La scénographe a séduit l’architecte en choisissant de ne pas clore l’espace. La circulation principale se fait le long des façades – ce qui permet d’apprécier pleinement le site –, tandis qu’un cheminement thématique approfondit certains sujets. « Comme dans les calanques, on s’enfonce dans les collections, avec des espaces plus confinés », précise-t-elle. Pour répondre à l’architecture puissante de Ricciotti, la scénographie s’est construite « en douceur » en conservant l’amplitude de la salle. Quasi immatérielles, les cloisons de tissus dessinent un parcours lourd de sens. Ici, il est bien question du voile, des voiles, et, surtout d’une Méditerranée qui s’est construite sur la base de nombreux échanges, de multiples cultures. Les voiles fixés aux poutres de béton de Riciotti filtrent la lumière directe et permettent au visiteur de prendre le large dans un espace totalement flexible, modulable, laissant le bâtiment visible. « Il faut donner la parole aux acteurs de la Méditerranée et s’adresser à des publics les plus larges possibles. Je pense aux jeunes de plus de 13 ans. Pour capter leur attention, le musée ne pourra se passer du numérique », note Adeline Rispal. Parmi les dispositifs novateurs qu’elle a proposés, de vastes écrans LED pourraient diffuser, en temps réel, des images filmées dans d’autres institutions comme le Musée de Jérusalem, le Musée des arts islamiques du Caire et celui du Vatican, et ainsi, tisser des liens de part et d’autre de la Méditerranée.
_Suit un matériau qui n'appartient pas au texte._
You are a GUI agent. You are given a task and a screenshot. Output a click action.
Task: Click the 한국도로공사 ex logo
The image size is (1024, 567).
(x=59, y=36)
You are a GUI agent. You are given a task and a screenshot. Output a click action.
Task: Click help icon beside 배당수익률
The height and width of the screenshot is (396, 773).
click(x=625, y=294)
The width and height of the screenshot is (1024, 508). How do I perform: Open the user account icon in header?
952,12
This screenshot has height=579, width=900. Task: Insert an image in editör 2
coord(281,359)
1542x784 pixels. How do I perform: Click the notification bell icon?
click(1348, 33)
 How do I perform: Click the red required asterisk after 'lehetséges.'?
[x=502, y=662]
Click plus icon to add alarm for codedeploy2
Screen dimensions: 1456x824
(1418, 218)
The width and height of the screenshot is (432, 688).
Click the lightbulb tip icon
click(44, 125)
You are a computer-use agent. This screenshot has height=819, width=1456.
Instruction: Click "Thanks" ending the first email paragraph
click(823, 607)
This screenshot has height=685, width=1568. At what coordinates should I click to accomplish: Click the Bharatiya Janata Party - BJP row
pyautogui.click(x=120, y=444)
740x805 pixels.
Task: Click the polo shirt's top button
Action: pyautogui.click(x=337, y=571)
Un écrin pour le Port antique ressuscité
Pour le Musée de l’Histoire de Marseille, on retrouve la marque de fabrique d’Adeline Rispal et sa propension à « cloisonner les grandes sections sans cloisonner le regard » selon ses propres termes. Installé dans un vilain centre commercial du quartier de la Bourse, le musée a été créé suite à la découverte fortuite, en 1967, au moment de la construction du complexe, des vestiges archéologiques du port où débarquèrent les Grecs, il y a quelque 2 600 ans. Sauvés in extremis de la destruction par André Malraux qui les fit classer, les restes du Port antique toujours visibles dans le jardin du Centre Bourse, sont au cœur du projet imaginé par l’architecte Roland Carta. Le musée été pensé comme un écrin protégeant et unifiant le site.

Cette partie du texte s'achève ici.